REQUIREMENT: Only an exact copy of the records, from the line with "Task: Open the Settings sidebar tab" through the last line, is wanted.

GIVEN RECORDS:

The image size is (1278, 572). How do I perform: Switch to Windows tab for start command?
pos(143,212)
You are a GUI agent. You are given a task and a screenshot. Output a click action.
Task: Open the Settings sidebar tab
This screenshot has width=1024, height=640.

SOLVED EXERCISE:
Task: Open the Settings sidebar tab
This screenshot has width=1024, height=640.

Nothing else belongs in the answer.